On March 30, 2009, CWVE filed a demand for arbitration before a panel in Richmond under the 2008 agreement. It also moved that the Charleston panel dismiss its arbitration proceedings, arguing that Richmond was the proper venue because the 2008 agreement governed the dispute.

The Charleston panel denied this motion on the ground that "adequate facts ha(d) been alleged... to support a viable claim under the terms of the 1997 agreement."

On Feb. 11, 2010, the panel issued a reasoned award, concluding that the parties had extended the 1997 agreement through 2008.

It found that the 2008 agreement "operated as a glaring breach" of the 1997 agreement's extension, was formed under a mutual mistake of fact, and failed to meet the Uniform Commercial Code's requirements of good faith and fair dealing.

Accordingly, the Charleston panel deemed the 2008 agreement void and awarded Bayer stipulated damages in the amount of $10,540,885.07 plus fees.

On Feb. 16, 2010, CWVE filed a petition in district court in Virginia seeking to vacate a portion of the Charleston panel's award. In response, Bayer filed a motion to dismiss.

Then, on March 17, 2010, Bayer filed an action in district court in West Virginia to enforce the panel award. CWVE moved to dismiss or stay the West Virginia action pending resolution of the related Virginia case.

The Virginia district court disagreed with CWVE. It held that the issue of which arbitration panel should consider the 2008 agreement was a procedural question for the Charleston panel to resolve. It granted Bayer's motion to dismiss the petition on June 2, 2010 and CWVE appealed.

As a result of the Virginia district court's ruling, the district court in West Virginia denied as moot CWVE's motion to dismiss or stay Bayer's action pending resolution of the Virginia action.
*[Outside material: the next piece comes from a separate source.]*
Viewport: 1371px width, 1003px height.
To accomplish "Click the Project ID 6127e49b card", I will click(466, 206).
As to the parties' cross-motions for summary judgment, the court agreed with its Virginia counterpart that the Charleston panel did not exceed its powers by adjudicating the validity of the 2008 agreement.

The West Virginia court granted summary judgment to Bayer, and the consolidated appeal followed.
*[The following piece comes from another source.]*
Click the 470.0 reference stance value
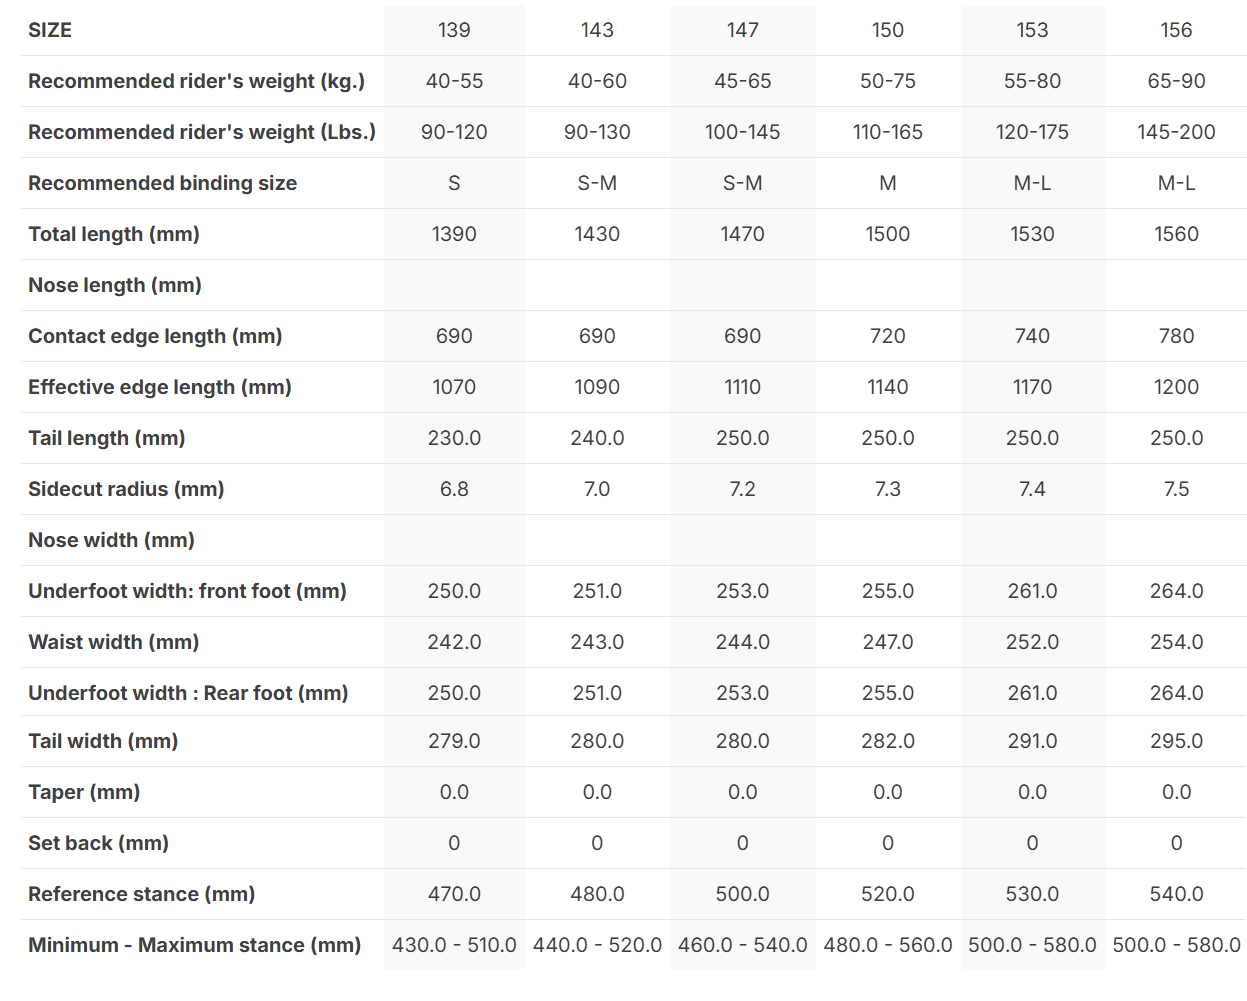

Judge Allyson K. Duncan wrote the Fourth Circuit's opinion.

In it, she points to CWVE's argument that the dispute involves the jurisdiction of the panels.

This argument is "unavailing" because, as the appeals court explains, a dispute implicating the overlapping jurisdiction of two arbitration panels is not a matter of arbitrability that necessitates resolution by a court.

"CWVE's contention is far more akin to a venue dispute than a question of arbitrability, and, as such, it is appropriate for arbitral resolution," it wrote.

The Fourth Circuit affirmed the Virginia district court's ruling and found that the Charleston panel did not exceed its powers, upholding the award in favor of Bayer.

"Because we do not believe the Charleston panel 'irrationally disregarded the terms of the contract,' it is not our role 'to review the correctness of the arbitrator's reasoning,'" the appeals court concluded.